Cette année, 30 ans après le décès de René Lévesque (survenu le 1er novembre 1987), le temps est sans doute venu de se rappeler l’homme et sa contribution exceptionnelle à la construction du Québec moderne, mais surtout de s’interroger sur le travail qui reste à parcourir pour que son rêve d’un Québec indépendant se réalise. L’homme a été un modèle pour plus d’une génération, sans doute parce qu’il aimait profondément tous les citoyens du Québec, ceux et celles qui se lèvent tôt chaque matin pour se construire une vie meilleure et qui sont trop souvent oubliés par nos dirigeants politiques. Mais si l’homme avait de l’ambition pour son peuple, il avait surtout la stature des grands dirigeants planétaires de l’époque. Son legs le plus important a sans aucun doute été la création du Parti québécois, mais surtout de dire aux Québécois qu’ils avaient le droit de décider de leur avenir.

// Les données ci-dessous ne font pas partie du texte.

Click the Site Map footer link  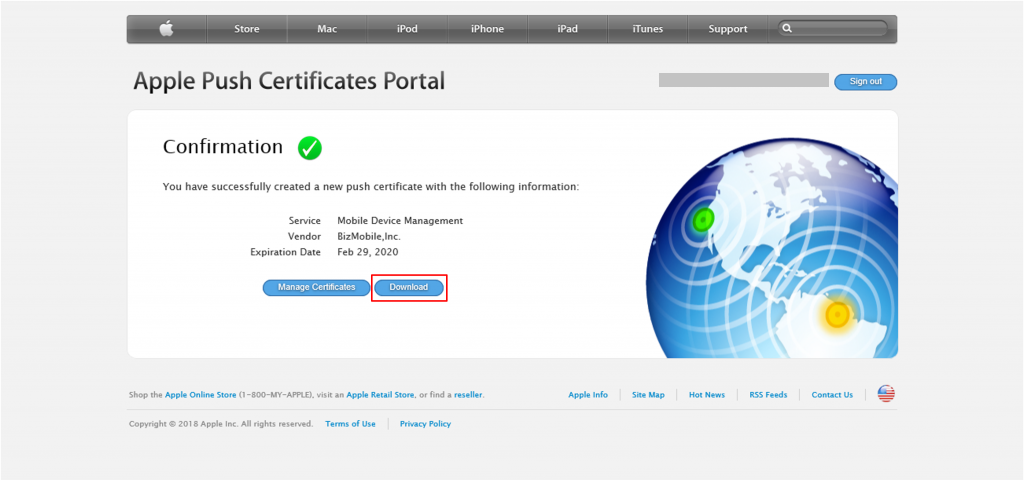pos(648,395)
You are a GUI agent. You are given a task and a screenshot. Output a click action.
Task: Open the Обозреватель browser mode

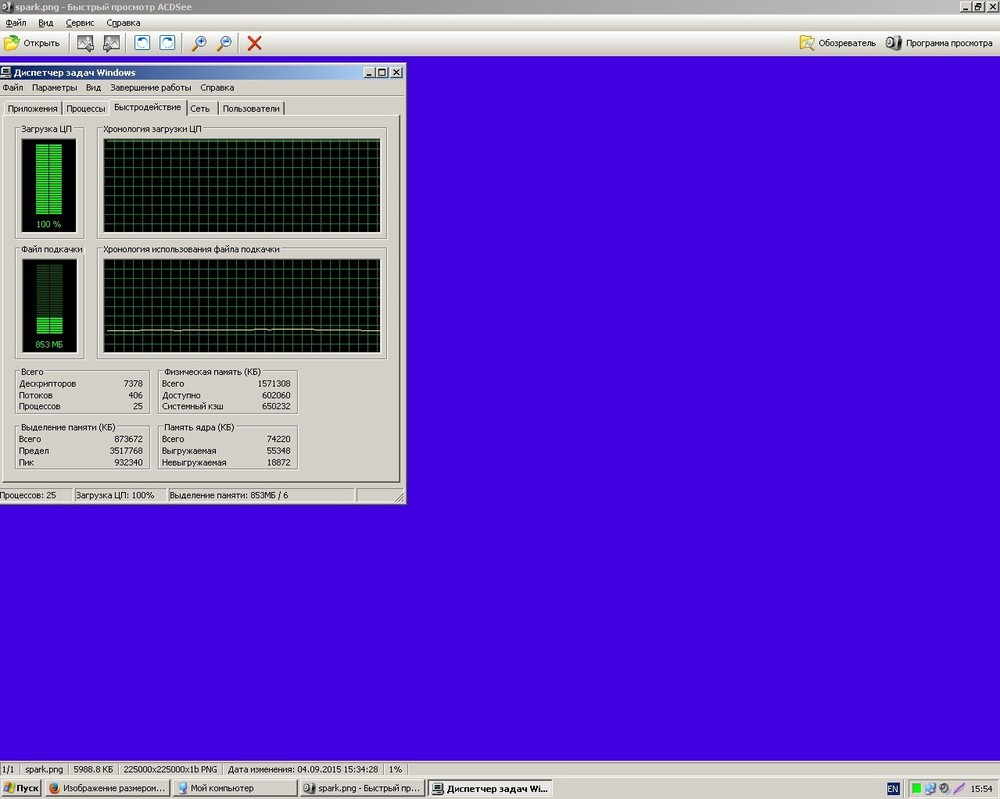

Ce 1er novembre 2017 a aussi une valeur de symbole, car il y a 50 ans, en novembre 1967, René Lévesque, créait le mouvement souveraineté-association (MSA). Lors de son premier congrès d’orientation les 20 et 21 avril 1968 à Montréal, auquel participèrent 1711 individus, le MSA adopta plusieurs résolutions dont celle de créer un nouveau parti politique tout en offrant aux partisans du Rassemblement pour l’indépendance nationale (RIN) et du Rassemblement national (RN) de se joindre à la nouvelle formation politique. Les chiffres publiés par le MSA à ce moment indiquent que le mouvement comptait alors 7274 membres et que 49,5 % avaient moins de 30 ans. Lors du spectacle de clôture des assises de ce congrès sur le thème de l’ouvrage de René Lévesque Option Québec, plus de 8000 personnes assistèrent à l’événement et nombre d’artistes vinrent appuyer la démarche du mouvement. Ces chiffres témoignent de la grande capacité de René Lévesque à rassembler, à écouter et surtout à proposer un idéal allant au-delà de l’homme.
Dans un document d’orientation publié au lendemain de ce congrès et intitulé Ce pays qu’on peut se donner, René Lévesque rappelait en introduction que la souveraineté n’est pas une idéologie, mais une option essentielle pour l’avenir du Québec. Il écrivait : « En effet, si elle n’apporte pas de soi le développement et le progrès, elle en est indiscutablement le MOYEN suprême, l’instrument seul capable de nous permettre les politiques cohérentes sans lesquelles nous continuerons de nous effriter. »
Combattre la peur
Pour lui, le nouveau parti politique se devait de proposer des politiques audacieuses et réalisables qui permettraient de secouer l’arbre et l’inaction. Conséquemment, il répétera à plusieurs reprises que la souveraineté n’appartient pas aux partis politiques, et encore moins au nouveau parti politique qui devra naître, mais bien à tous les citoyens du Québec qui souhaitent voir des politiques gouvernementales généreuses et répondant aux besoins réels de toute la population. Mais pour y arriver, il fallait combattre la peur et l’ignorance, et reprendre le contrôle de sa destinée, de son histoire. Il ne faut d’ailleurs pas s’étonner qu’au verso du document d’orientation il cite le président américain Franklin D. Roosevelt, dont il était un grand admirateur : « Nous n’avons rien d’autre à craindre, au fond, que la peur elle-même. »
Malgré les premières défaites électorales de 1970 et 1973, qui auront certes un effet démobilisateur sur nombre de partisans et qui sèmeront un certain doute dans l’esprit de René Lévesque sur sa capacité à unir tous les Québécois, ses objectifs de poursuivre la Révolution tranquille resteront au coeur de son action publique. Sa grande intégrité fera en sorte que le Parti québécois prendra le pouvoir en novembre 1976, à peine huit ans après sa création. Il s’agit d’un exploit unique dans les annales de toutes les grandes démocraties contemporaines qu’en si peu de temps un parti politique ait réussi à galvaniser un nombre aussi important de militants et de citoyens et à prendre les rênes du pouvoir.
Le droit de décider
Toutefois, l’élément central de la démarche du MSA et du PQ demeure selon nous cette volonté politique de donner aux Québécois un moyen pour décider de leur avenir. René Lévesque était clairement un démocrate, un homme qui combattait les forces du statu quo, et qui était en porte-à-faux avec ceux et celles, les aristocrates de notre société, qui estimaient que le peuple n’avait pas les compétences, voire l’intelligence, pour comprendre les grands enjeux des sociétés modernes et y réfléchir.